Yep. Careful micro-management cut the critically important graphicst::display function's cost by 4x.
I am most disturbed. Compilers are supposed to be smarter. Like GHC.
When given the choice, compilers usually pick "safe" over "smart". But you can often get them to be much more daring by passing the correct flags. Unfortunately, it's a trade-off; the more you let gcc optimize your code, the more likely it's gonna break something by accident. In 99.9999% of cases there's no need to mess with those flags, but if you are trying to squeeze performance out of your code, it can sometimes be useful to experiment with more aggressive optimization settings.
The default is not to optimize *at all* (-O0) to make debugging easier. For a production release, you should be using at least -O2, since that turns on all the 'safe' optimizations as well as the 'should be safe unless you write horrible code' optimizations. (strict-aliasing, BTW, is enabled by -O2). -O2 is generally considered the maximum combination of safe and fast. You could *try* building the code with -O3 but I've heard that gcc 4 does some pretty dumb things at that optimization level, possibly making your code *slower* than before.
Since you're building for an x86 machine, which are ridiculously low on registers, you could also try building your production releases with -fomit-frame-pointer. That option makes it impossible to get a useful backtrace from a crash, but it frees up a register for use by the actual code, which can make a big difference, especially in processor-heavy code like gfx.
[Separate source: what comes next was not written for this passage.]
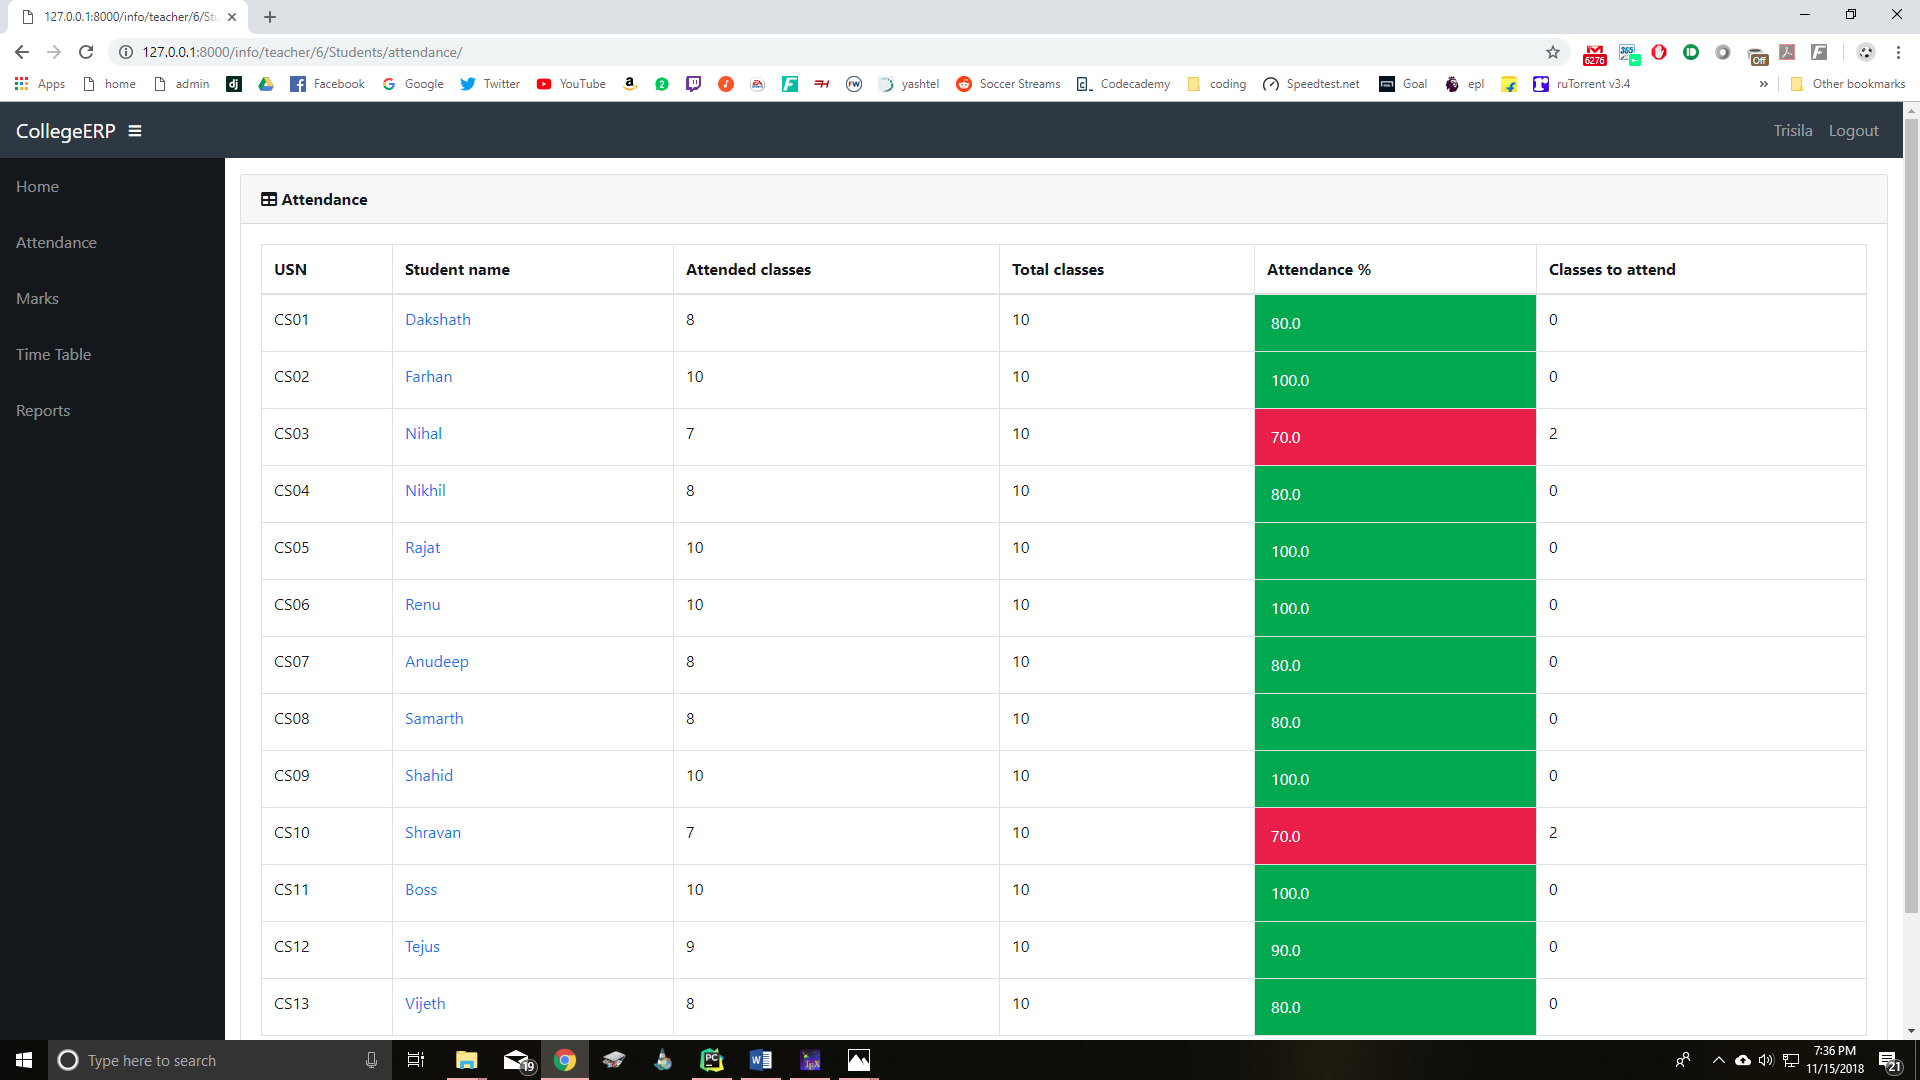Click the browser reload icon
Image resolution: width=1920 pixels, height=1080 pixels.
86,52
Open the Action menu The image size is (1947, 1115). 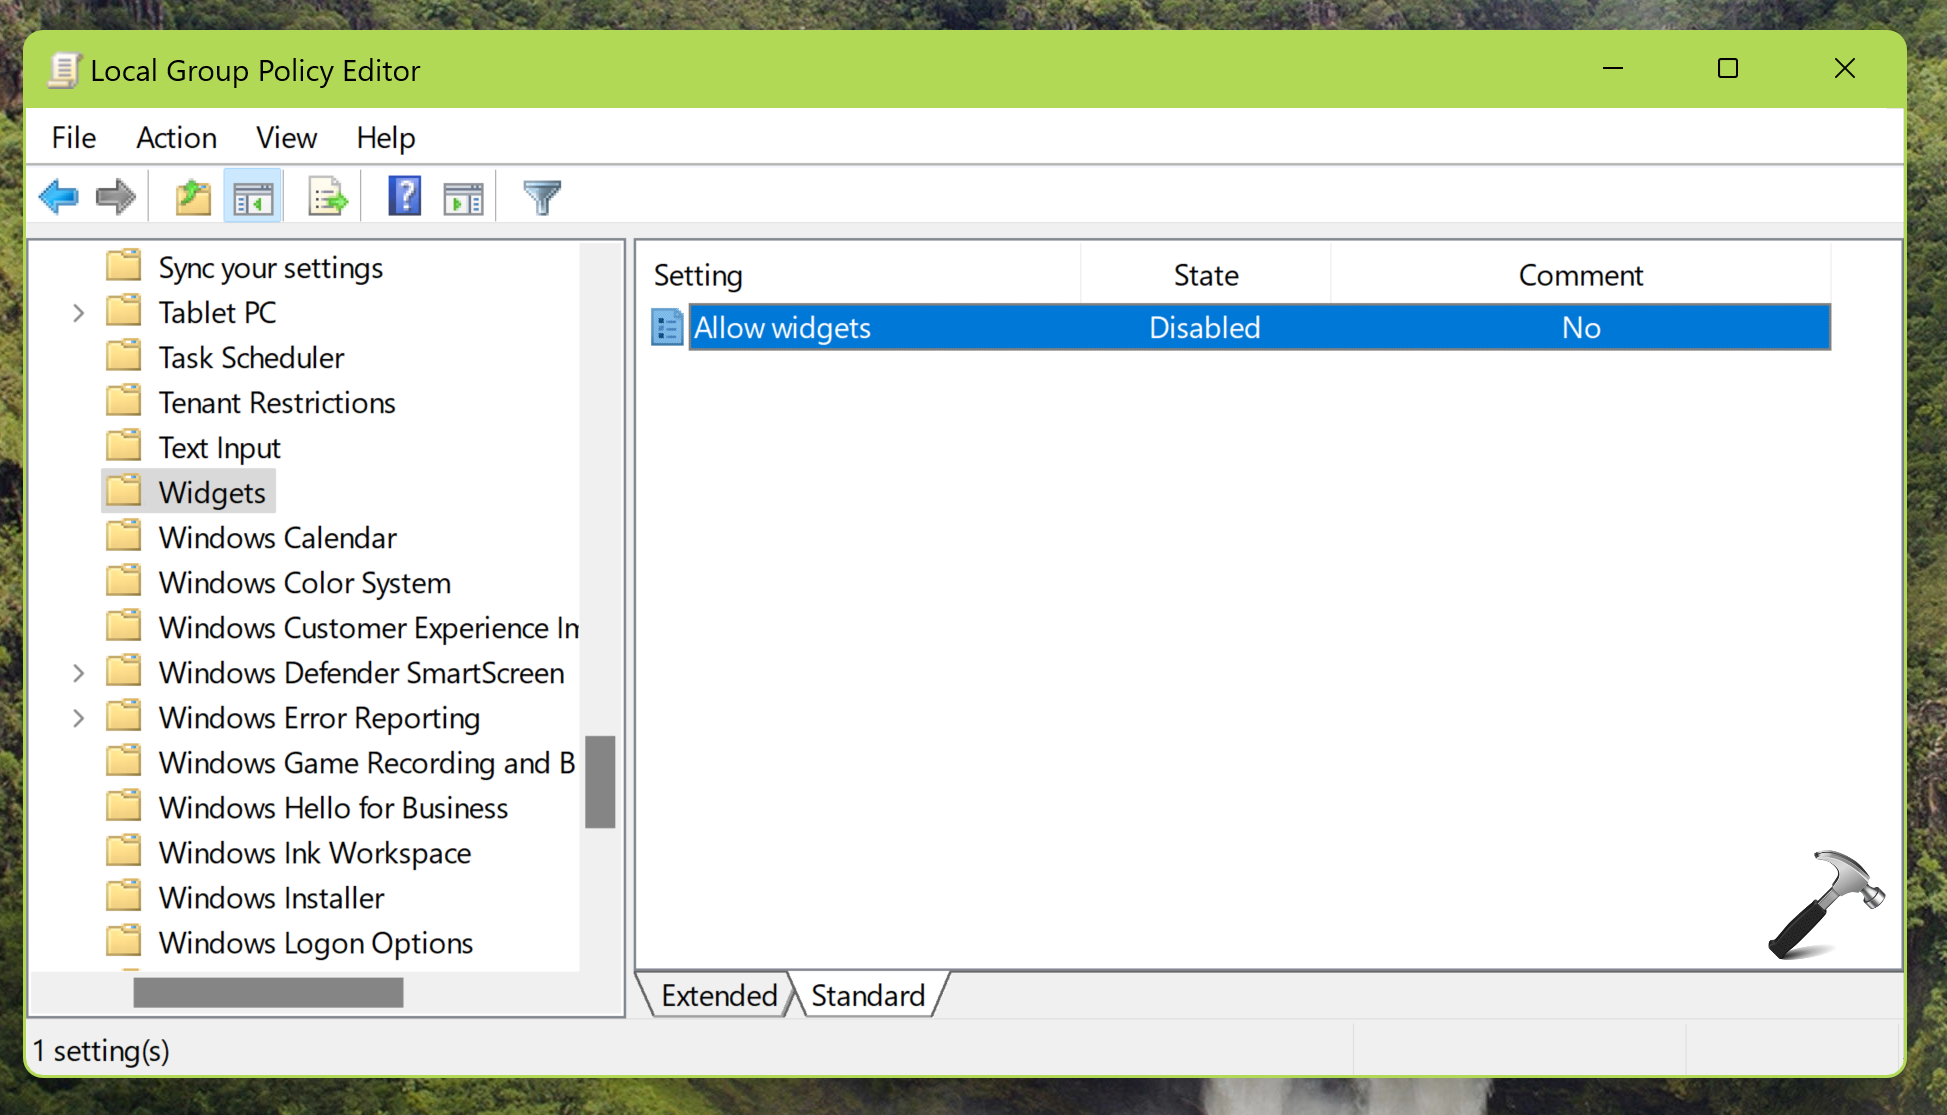(x=176, y=138)
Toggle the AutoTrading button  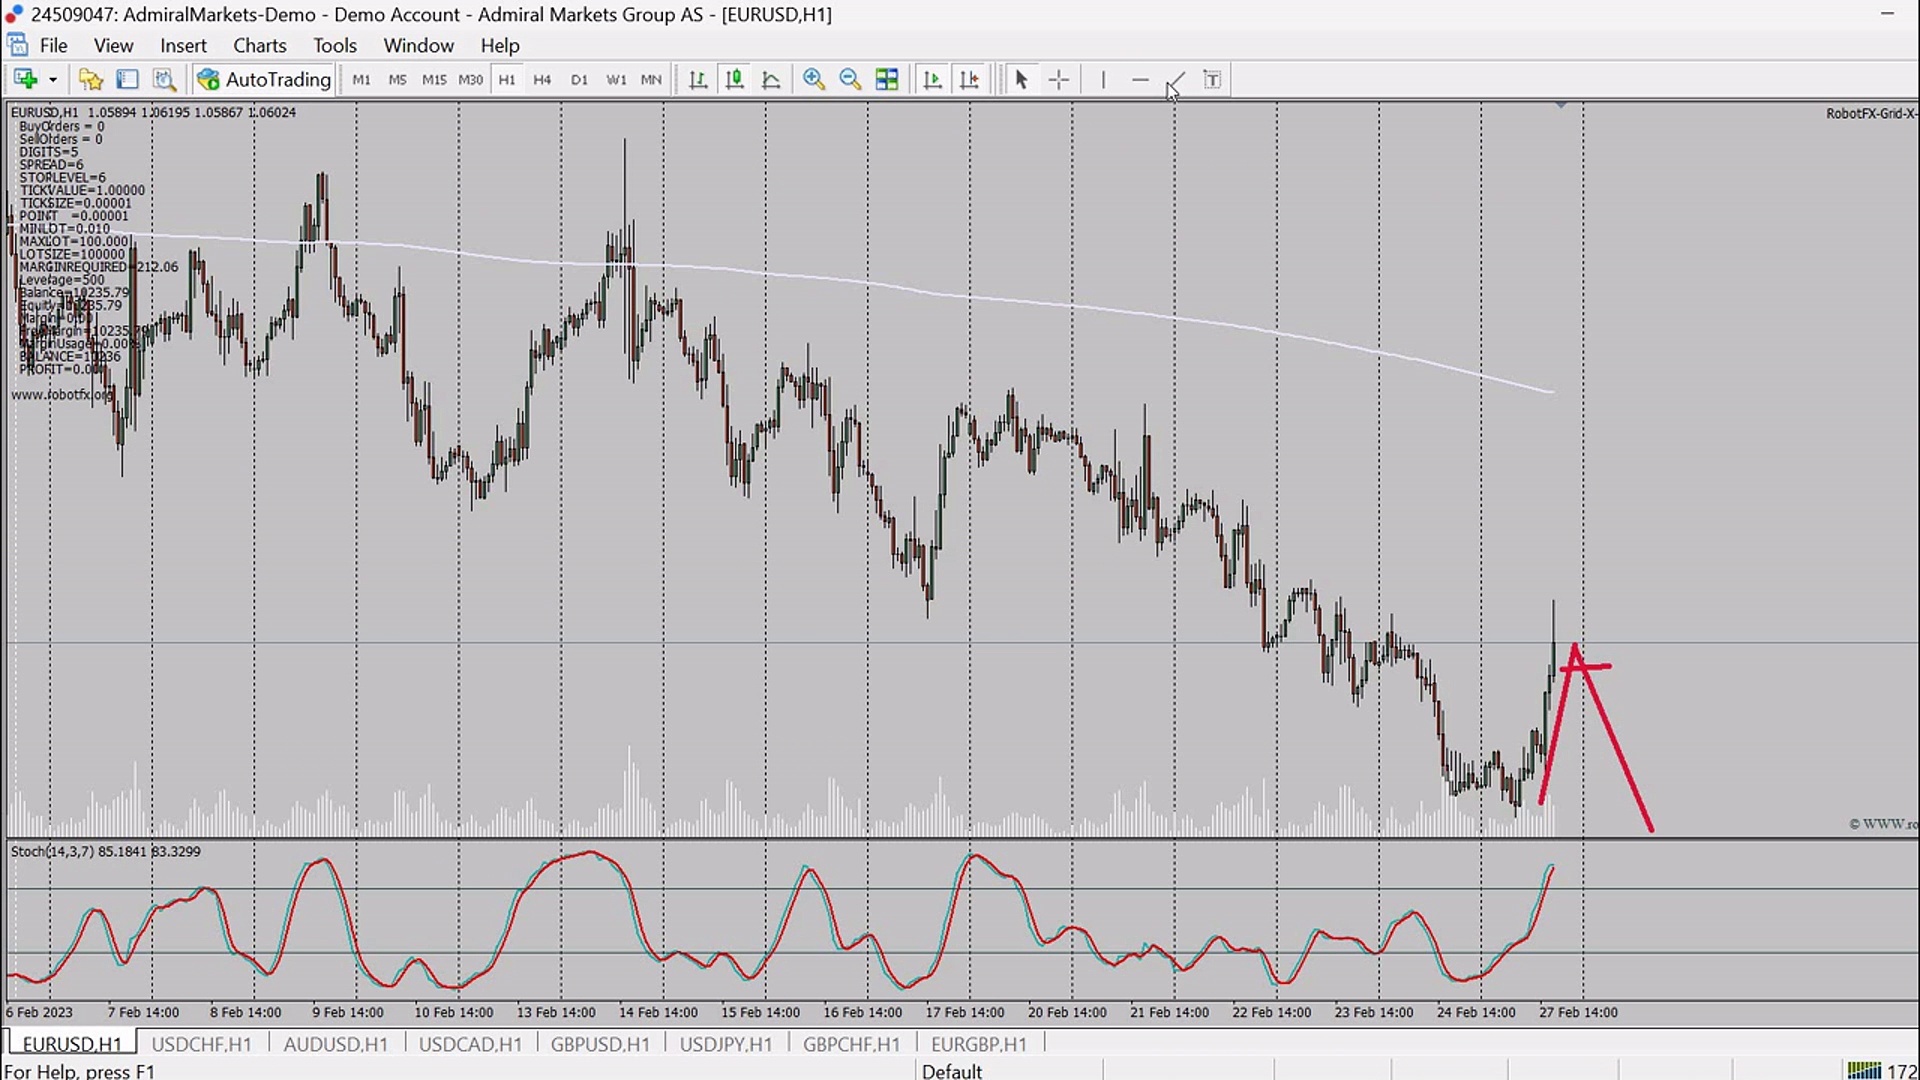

Since it breaks debugging, gcc will never enable it by default on any x86-based target CPU.
Lastly, by default gcc won't enable instructions for things like MMX/SSE/etc unless you tell it those are OK. Again, there's a trade-off: if you enable MMX, your code won't run on old 386/486 processors, but will probably run much faster on Pentiums and up. SSE would speed things up even more, but eliminate anything older than a Pentium4 or Athlon-XP. Depending on what you think your target audience is, you could probably get away with at least -march=i686 (will run on any Pentium Pro or later CPU, which is any computer less than 15 years old.)
There is also the '-mtune' option, which doesn't change the instruction set used but will reorder the compiler code to match the internal scheduler of the CPU in question. This would make the code more likely to run at peak efficiency on that CPU, while having relatively little effect on others, but you'd have to pick a CPU to focus on (e.g., -march=i686 -mtune=core2).
(Of course, this is also where I being up the idea of doing a parallel 64-bit build of DF; since the x64 CPUs have way more registers, and all of them support all the various types of SIMD instructions. But that's a completely different endlessly pointless discussion.)